Otoño 2010: programados para la melancolía y el miedo

Pues sí, ha amanecido nublado y esta pobre España en crisis ve cómo millones de personas que nunca se van de puente -nunca jamás, es que jamás se va nadie de puente- lo van a pasar entre lluvia y viento. Para colmo de males, nos cambian el horario y –leo en un titular- “una hora más que da paso a la melancolía…”. Y como las desgracias no vienen solas, es noche de muertos, masificados y caricaturizados ahora por costumbres foráneas. Muertos al fin y al cabo.    

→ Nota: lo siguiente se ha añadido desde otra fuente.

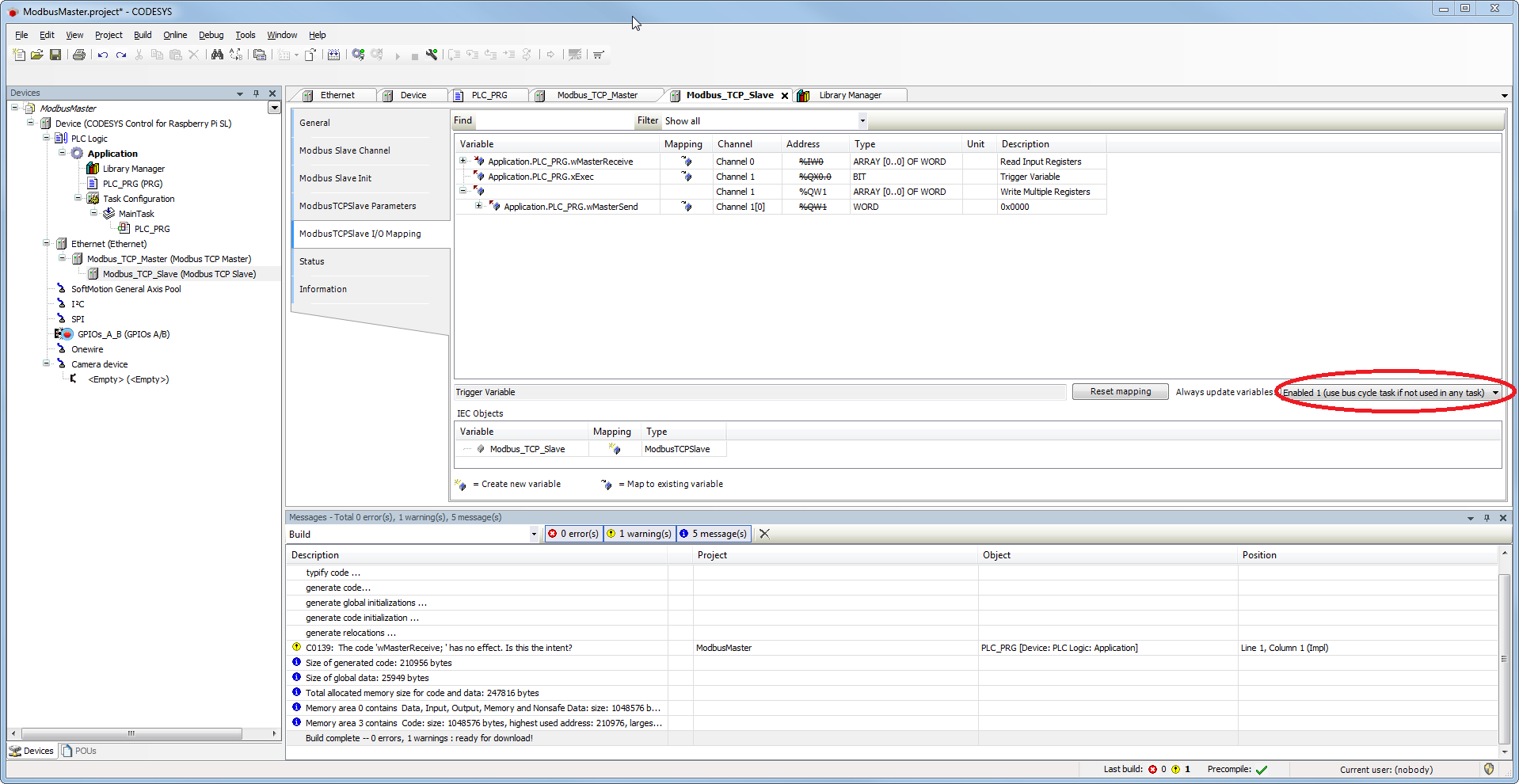Click the Login gear icon in toolbar
Viewport: 1519px width, 784px height.
click(358, 55)
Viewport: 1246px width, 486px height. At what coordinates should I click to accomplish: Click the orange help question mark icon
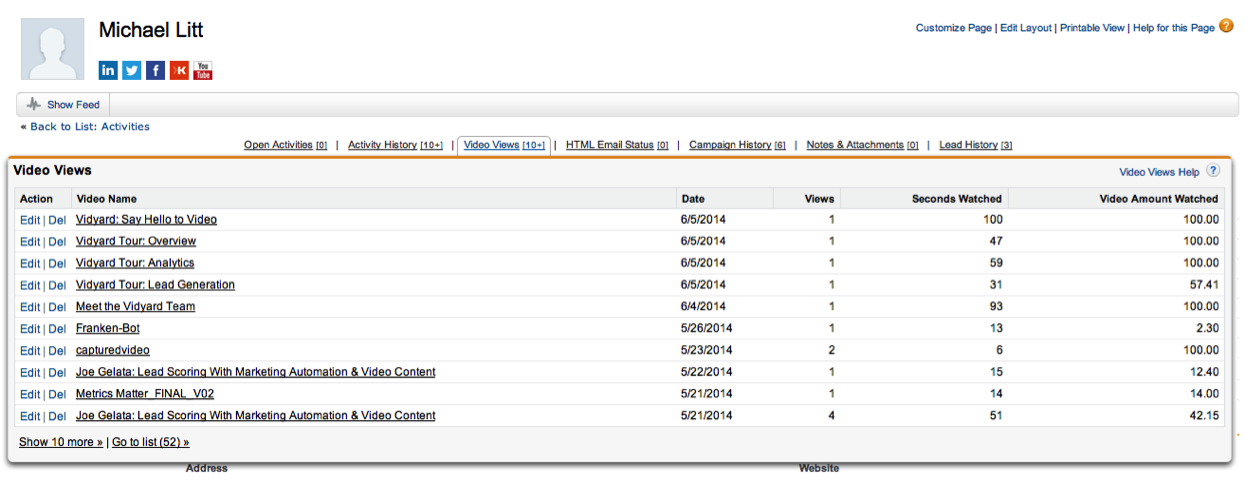tap(1226, 27)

Y cosas más serias. Se ha ido un hombre coherente y muy bueno, y ha dejado a una viuda hermosa y sólida que parece resumir la historia de la mujer en España. Y recordamos, en el centenario de su nacimiento, al Miguel Hernández de todos los tiempos. Al que cantó a los “vientos del pueblo” pero también a la pasión y la derrota presentidas desde que uno descubre que su corazón late algo más deprisa que los de la prudente mediocridad.

Como el toro te sigo y te persigo,

y dejas mi deseo en una espada,

como el toro burlado, como el toro”.

Y ni siquiera acaba aquí la tragedia. En el ordenamiento social de la codicia, la desfachatez, la opresión y la conformidad, llega el cíclico temor al terrorismo. El miedo como excusa perfecta para apretar tres agujeros más el yugo en el cuello. Nunca el terrorismo ha ocasionado un cambio de régimen, a no ser los provocados por reacción a manos del orden establecido, como sucedió tras el 11S. Y hasta por contaminación se producen más víctimas que por atentados (16.000 al año en España). Mas, a todos los niveles, mientan el miedo para provocar el silencio, la inacción. Nos programan para la melancolía y el miedo, nos programan simplemente.   

 No nos engañemos, dentro de 100 años, todos muertos. La fecha es casi una anécdota. “Es posible que los valientes no vivan mucho, los cobardes no viven nada”, escuché en una película no especialmente sesuda. Y en otra (Out of Africa): “Cuando los dioses quieren castigarnos atienden nuestras plegarias”. Si la luz no entra diáfana por la ventana, fuerte y rotunda, es que nació viciada. Evita las componendas. Y alégrate cuando los dioses te perdonan. Ya lo has hecho otras veces.    

 Por lo demás ¿Es posible encontrar una estación más bella que el otoño? El de toda la gama cromática. En la naturaleza que crece o en el sol que pasa del blanco al dorado fuego, iluminando, calentando, sin quemar. El que trae día grises para la reflexión y lluvias apaciguadoras. El que permite mirar al año vivido y al futuro que aguarda. Para saber que somos nosotros mismos quienes componemos nuestra propia vida.